Si ces pratiques ne sont pas mauvaises en elles-mêmes, elles soulèvent des questions, estime Camille Teste, auteur de La politisation du bien-être. « Plus nous demandons aux gens de l’entreprise de s’engager dans ce genre de pratiques, plus nous les rendons responsables de leur santé mentale et de leur bien-être. C'est très pervers car si on continue à être malheureux au travail, ce sera de notre faute », note-t-elle. en entrevue avec Le Média.
Jusqu'à 5'000 francs par atelier
Les tarifs de ces séances de coaching varient d'une personne à l'autre. Aussi, tous les professionnels ne communiquent pas ouvertement sur leurs tarifs. Certains proposent des séances en présentiel, d’autres proposent uniquement leurs services en ligne.
En France, il faut compter entre 500 et 700 € pour six séances de coaching privé via Zoom. En Suisse, un coaching en ligne d'une heure peut coûter jusqu'à 200 francs.
L'atelier bien-être évoqué plus haut, composé de six intervenants, coûte pas moins de 5 000 euros, hors taxes et hors frais de déplacement. Elle dure en moyenne 90 minutes et peut également se faire par vidéoconférence.
Le bonheur, une simple question de volonté ?
Pour Gaël Brulé, sociologue du bonheur et professeur associé à la HES de Genève, cette multiplication des « coachs bien-être » illustre l'importance que nous accordons au bonheur dans notre société. Et combien ce concept est valorisé aujourd’hui, notamment à travers les réseaux sociaux. A l’inverse, être malheureux est presque devenu un sentiment de honte.
« Mais cela n'a pas toujours été comme ça », note l'auteur de « Le bonheur n'est pas là où vous pensez ». Jusqu’à la chute du mur de Berlin en 1989, deux visions du bonheur s’affrontaient : la vision collective de l’Est et la vision individuelle de l’Ouest. « Cette dernière a finalement pris le dessus et pendant trois décennies le bonheur était considéré comme un bien-être individuel, et aujourd'hui c'est devenu un devoir de ne pas être heureux, c'est presque une exclusion sociale. »
D'opportunité, le bonheur est devenu presque une obligation
De plus, les réseaux sociaux ont fait l'effet d'une caisse de résonance et ont renforcé cette prescription sociale du bonheur, estime Gaël Brûlé.

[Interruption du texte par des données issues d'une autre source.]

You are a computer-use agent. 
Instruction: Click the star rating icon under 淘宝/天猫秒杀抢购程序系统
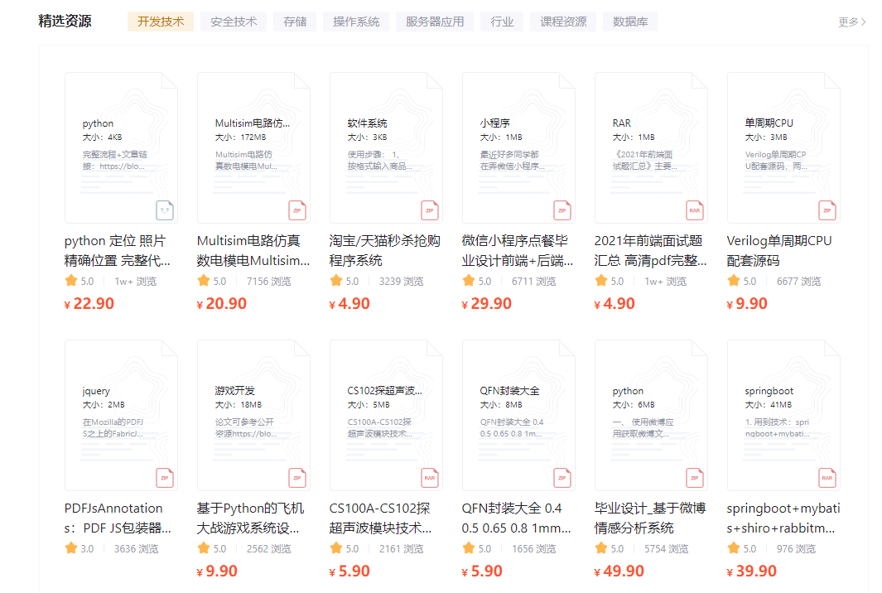pyautogui.click(x=335, y=281)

Le bonheur se résume désormais à la responsabilité personnelle, être heureux dépend de nous. Un discours qui ne fait pas forcément du bien à celui qui le reçoit. « Il s'agit en grande partie d'une aide culpabilisante », souligne le sociologue. « Il y a cette idée selon laquelle nous avons tous les outils pour être heureux. Si nous ne parvenons pas à être heureux, c’est nécessairement notre faute. L’idée de fatalité qui aurait pu tempérer ce sentiment n’existe plus dans une société où l’individu est tout-puissant.